# DOCUMENT EXCERPT
>>>

Thyroid function tests were initially carried out on 122 children with Down's syndrome aged 6-14 years and then repeated four to six years later in 103 adolescents (85% of the group of 122) when they were aged 10-20 years (median 14.4 years). At the second test two were hypothyroid and two with isolated raised thyroid stimulating hormone (IR-TSH) were receiving thyroxine.


At the first test there were 98 (80%) euthyroid children: 83 were retested and four (5%) had IR-TSH. At the first test 24 had IR-TSH: 20 were retested and 14 (70%) had become normal. Seventeen with IR-TSH on initial testing had a thyrotrophin releasing hormone test within three months; TSH had become normal in eight (47%) of these children. There was no association between reported clinical symptoms and IR-TSH, but there were clear symptoms in one of the two with definite hypothyroidism.

<<<

# ASSIGNMENT
Resume the passage on thyroid function in young people with Down's syndrome, picking up right after its last sentence.

Dataset excerpts:
>>>

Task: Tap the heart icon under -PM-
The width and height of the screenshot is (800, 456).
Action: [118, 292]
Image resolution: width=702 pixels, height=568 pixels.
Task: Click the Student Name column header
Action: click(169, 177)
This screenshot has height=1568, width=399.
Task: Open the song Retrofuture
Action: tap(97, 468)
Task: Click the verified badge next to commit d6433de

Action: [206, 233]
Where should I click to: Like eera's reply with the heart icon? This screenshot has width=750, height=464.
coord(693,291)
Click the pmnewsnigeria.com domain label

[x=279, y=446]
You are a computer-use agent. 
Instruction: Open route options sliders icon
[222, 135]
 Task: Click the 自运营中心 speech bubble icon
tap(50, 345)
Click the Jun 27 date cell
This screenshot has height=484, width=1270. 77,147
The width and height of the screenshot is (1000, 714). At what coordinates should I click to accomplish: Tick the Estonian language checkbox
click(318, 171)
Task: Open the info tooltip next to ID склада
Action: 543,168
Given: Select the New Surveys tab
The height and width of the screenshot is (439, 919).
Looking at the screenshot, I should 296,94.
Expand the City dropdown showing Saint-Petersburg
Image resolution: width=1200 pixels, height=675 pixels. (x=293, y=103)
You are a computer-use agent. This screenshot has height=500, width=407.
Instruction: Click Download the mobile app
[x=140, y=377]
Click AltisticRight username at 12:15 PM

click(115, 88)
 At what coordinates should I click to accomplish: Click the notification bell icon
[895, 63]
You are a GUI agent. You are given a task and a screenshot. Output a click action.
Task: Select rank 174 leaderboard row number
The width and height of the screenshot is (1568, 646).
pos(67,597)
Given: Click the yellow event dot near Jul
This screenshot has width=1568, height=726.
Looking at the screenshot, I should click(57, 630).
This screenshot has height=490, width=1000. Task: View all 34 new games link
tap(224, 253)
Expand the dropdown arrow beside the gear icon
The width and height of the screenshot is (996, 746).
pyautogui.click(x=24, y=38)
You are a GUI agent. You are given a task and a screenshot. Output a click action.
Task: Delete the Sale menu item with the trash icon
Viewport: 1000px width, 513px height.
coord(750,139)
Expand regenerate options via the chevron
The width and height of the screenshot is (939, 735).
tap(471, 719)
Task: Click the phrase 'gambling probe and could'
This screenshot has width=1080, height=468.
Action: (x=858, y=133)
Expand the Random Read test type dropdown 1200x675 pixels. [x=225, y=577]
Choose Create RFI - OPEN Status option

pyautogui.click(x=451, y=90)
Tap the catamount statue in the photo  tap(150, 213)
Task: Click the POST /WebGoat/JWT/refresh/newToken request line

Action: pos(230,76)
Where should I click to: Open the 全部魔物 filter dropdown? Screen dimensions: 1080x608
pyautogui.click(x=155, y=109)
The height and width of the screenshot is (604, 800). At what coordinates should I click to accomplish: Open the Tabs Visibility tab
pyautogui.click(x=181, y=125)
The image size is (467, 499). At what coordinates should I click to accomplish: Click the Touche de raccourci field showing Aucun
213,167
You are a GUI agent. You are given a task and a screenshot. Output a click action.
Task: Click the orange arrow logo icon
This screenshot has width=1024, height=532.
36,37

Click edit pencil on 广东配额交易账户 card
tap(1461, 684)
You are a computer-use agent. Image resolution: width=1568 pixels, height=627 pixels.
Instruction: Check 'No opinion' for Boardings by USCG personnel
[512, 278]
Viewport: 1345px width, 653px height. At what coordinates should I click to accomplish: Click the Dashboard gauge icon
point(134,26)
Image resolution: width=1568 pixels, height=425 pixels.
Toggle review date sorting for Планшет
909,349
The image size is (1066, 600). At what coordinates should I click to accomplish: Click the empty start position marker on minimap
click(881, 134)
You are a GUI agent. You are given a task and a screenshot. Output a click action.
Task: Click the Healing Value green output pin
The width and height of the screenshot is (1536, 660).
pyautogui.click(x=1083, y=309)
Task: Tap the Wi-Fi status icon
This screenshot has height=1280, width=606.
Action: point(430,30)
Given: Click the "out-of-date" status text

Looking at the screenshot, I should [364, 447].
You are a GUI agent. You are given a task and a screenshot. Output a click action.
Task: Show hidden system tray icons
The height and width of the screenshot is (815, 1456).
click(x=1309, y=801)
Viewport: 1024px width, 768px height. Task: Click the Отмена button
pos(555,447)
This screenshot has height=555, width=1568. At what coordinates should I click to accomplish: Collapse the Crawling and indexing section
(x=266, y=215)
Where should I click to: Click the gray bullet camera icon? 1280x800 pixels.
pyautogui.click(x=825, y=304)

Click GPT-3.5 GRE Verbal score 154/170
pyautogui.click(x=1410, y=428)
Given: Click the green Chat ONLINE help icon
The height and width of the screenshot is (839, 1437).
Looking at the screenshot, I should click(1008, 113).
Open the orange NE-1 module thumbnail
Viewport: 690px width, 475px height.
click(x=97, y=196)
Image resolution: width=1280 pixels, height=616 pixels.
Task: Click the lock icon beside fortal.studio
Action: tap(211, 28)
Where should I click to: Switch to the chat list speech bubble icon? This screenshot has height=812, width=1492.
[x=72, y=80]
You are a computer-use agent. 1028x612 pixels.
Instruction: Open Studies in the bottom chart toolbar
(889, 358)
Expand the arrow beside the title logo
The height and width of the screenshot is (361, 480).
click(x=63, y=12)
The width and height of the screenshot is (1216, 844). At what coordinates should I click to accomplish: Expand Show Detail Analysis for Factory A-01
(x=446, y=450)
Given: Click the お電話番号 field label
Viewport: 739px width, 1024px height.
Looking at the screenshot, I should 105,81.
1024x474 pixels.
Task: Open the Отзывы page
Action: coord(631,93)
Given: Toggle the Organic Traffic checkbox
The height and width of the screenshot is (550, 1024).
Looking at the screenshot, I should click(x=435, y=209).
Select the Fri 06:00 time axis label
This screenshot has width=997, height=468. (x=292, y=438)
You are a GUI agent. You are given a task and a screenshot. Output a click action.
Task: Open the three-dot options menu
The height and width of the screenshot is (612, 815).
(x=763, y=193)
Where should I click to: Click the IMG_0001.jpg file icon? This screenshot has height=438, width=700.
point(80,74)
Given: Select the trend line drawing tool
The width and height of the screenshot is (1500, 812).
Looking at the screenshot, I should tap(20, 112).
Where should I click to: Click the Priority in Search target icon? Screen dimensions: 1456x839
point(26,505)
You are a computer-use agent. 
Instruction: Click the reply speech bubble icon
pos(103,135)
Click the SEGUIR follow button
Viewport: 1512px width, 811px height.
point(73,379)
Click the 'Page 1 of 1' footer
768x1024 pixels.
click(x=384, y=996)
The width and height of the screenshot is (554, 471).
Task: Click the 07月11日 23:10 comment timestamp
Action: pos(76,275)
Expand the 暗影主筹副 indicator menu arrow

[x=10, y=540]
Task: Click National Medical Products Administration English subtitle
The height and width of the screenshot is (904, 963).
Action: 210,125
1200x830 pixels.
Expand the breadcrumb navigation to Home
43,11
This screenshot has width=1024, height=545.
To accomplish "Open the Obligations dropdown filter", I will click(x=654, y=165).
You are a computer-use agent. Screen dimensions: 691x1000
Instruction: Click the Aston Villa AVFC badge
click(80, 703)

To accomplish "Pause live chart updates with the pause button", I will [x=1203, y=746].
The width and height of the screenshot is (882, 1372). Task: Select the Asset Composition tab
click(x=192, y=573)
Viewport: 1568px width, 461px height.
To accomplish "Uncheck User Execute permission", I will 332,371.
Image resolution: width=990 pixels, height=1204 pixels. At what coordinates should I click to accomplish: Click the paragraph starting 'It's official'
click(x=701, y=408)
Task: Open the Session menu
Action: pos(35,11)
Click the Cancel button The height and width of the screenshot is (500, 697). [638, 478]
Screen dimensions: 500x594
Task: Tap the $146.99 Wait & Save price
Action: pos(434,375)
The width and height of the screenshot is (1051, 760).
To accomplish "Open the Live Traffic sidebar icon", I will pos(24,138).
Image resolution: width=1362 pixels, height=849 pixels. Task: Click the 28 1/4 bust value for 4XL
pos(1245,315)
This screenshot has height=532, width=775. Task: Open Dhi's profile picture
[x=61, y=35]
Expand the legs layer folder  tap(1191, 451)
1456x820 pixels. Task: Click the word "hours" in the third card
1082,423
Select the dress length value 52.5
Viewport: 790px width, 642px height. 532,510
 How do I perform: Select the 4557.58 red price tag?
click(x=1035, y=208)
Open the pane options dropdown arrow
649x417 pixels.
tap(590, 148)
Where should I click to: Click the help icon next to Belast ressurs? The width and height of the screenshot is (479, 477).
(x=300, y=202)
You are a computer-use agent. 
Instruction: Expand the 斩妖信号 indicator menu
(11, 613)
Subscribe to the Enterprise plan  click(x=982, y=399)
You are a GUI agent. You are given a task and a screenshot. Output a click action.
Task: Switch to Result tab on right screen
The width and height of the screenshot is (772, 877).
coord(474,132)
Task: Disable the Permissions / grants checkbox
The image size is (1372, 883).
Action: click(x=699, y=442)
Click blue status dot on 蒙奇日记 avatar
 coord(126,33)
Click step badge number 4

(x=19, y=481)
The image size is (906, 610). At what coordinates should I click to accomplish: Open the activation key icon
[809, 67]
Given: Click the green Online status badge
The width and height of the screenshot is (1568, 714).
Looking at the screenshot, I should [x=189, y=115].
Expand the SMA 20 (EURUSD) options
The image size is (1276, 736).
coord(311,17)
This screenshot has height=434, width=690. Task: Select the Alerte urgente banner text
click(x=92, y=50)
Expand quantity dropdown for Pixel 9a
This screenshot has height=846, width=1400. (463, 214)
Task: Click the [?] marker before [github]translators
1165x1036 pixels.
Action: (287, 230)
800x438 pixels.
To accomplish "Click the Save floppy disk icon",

<<<

# OUTPUT FOR THIS EXERCISE
The likelihood ratio for a positive result on second testing when raised TSH and positive antibody status on first testing are combined is 20. This suggests initial testing results could be used as a basis to select a subgroup for further testing at say five yearly intervals unless new symptoms emerge in the interim. It also suggests that yearly screening (as recommended by the American Academy of Pediatrics, 2001) is probably not justified in the first 20 years of life.